Players who succeed at a DC 15/18 Investigation/Search check also find a wanted poster from a neighboring city, detailing the Grayfeather gang (see below), hidden along with a bag of gems worth 75gp and a set of loaded dice (a gaming set that grants advantage [or +5 if playing 3.5e] when used, but which can be found out with a DC 15 Perception check).
Depending on how your players choose to proceed, they can intercept their doubles at two places. They can either lay in wait in or near the manor, hoping that their counterparts will return with the stolen goods soon. If this is the case, the Grayfeathers will succeed at robbing the caravan and return with a wagon laden with ill-gotten gems.

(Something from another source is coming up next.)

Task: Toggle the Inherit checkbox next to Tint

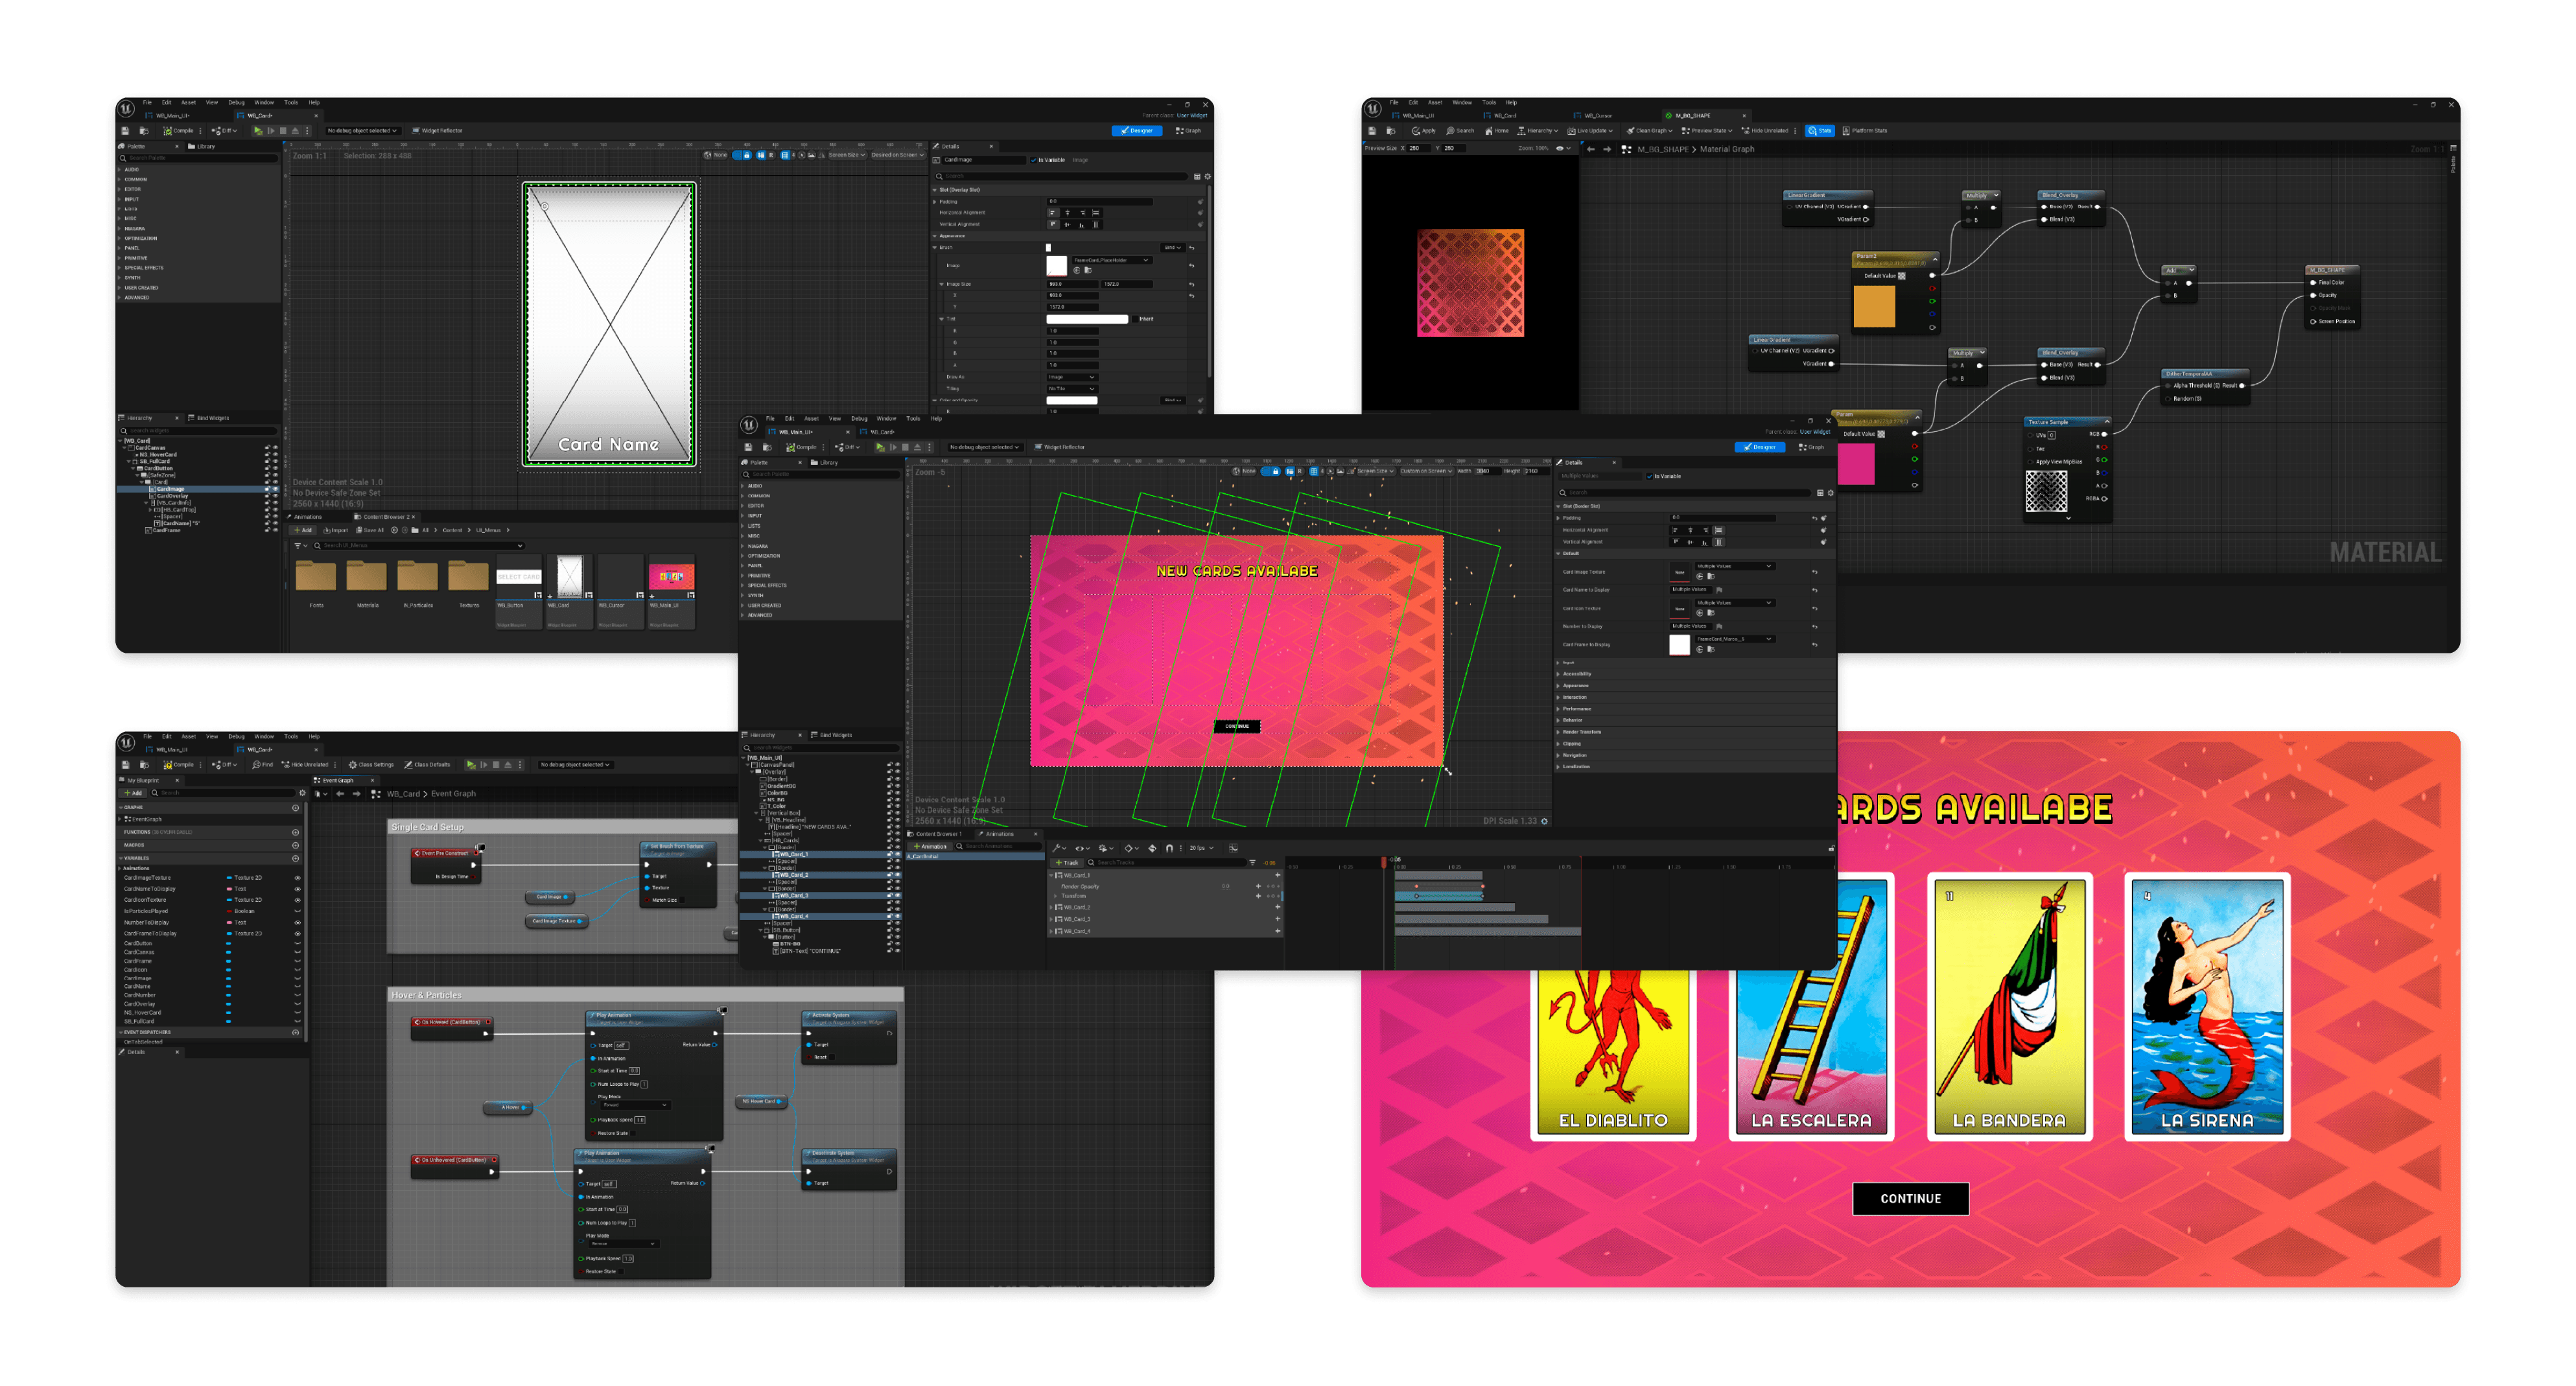Action: click(x=1135, y=319)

Upon being attacked by the PCs, the Grayfeathers will retreat and attempt to escape the city with their wagon.
Players can also try and intercept their doubles near the caravan–the ledger is annotated with the details of their plan, and the players learn where the Grayfeathers plan to ambush the caravan. If the players choose to go there, they intercept the Grayfeathers in the midst of trying to seize the caravan (and gain 4 dwarven allies in the process). Upon realizing they are outnumbered, the Grayfeathers will attempt to escape the city with their wagon.
Players can set off in pursuit (see the DMG for rules on carrying out a chase sequence), and after three rounds of pursuit run smack dab into a party of goblins, bugbears, and orcs (see below) who have come looking for revenge.

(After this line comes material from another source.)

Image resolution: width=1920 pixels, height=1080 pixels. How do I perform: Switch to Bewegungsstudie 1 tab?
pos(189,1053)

The Grayfeathers, realizing the dire straits they’re in, offer a truce with the PCs, at least until they can deal with the monsters. The players can either accept (and face a smaller encounter) or they can engage in a massive three-way-brawl as adventurers, impostors, and monsters all duke it out.
After the fight, any surviving Grayfeathers will have to answer for what they’ve done. Canny players will have noticed that they seem to have enjoyed the actual heroics involved (DC 13/15 insight/sense motive) and might be able to convince those erstwhile rogues to give up a life of crime–or at least to turn their talents towards the common good (DC 11 Persuasion/Diplomacy). They might also capture the Grayfeathers–they’re not looking to fight to the death. In this case, they’ll earn a 500gp per captured Grayfeather reward. And the Grayfeathers will remember their foes.
If the Grayfeathers should get the upper hand, either during the chase or during the fight with the monsters, their leader will offer the PCs a salute, and then they’ll take their wagonload of gems into the night.
Either way, this band of rogues could easily recur throughout your campaign, either as newfound allies or as a thorn in the side of the players, ready to steal the spotlight out from under them.
The Grayfeather Gang
The Grayfeather gang consists of four primary members:
Talon (a kenku rogue who uses mimicry to accomplish his goals)
Chobal (a half-elf arcane trickster who specializes in illusion)
Jurand Del (a human bard and skilled charlatan)
Shavari Silverleaf (An elven fighter)
They should be 2-3 levels lower than the party–but again, they aren’t really in this to fight the people who have been their meal tickets. If need be, have them retreat before players can close in on them. If they are caught, they will surrender. They know when they are outmatched.
Goblins, Orcs, and Bugbears oh my!
Suggested encounter is as follows:
4-5 goblins per player, 2-4 orcs per player, 1 bugbear per player.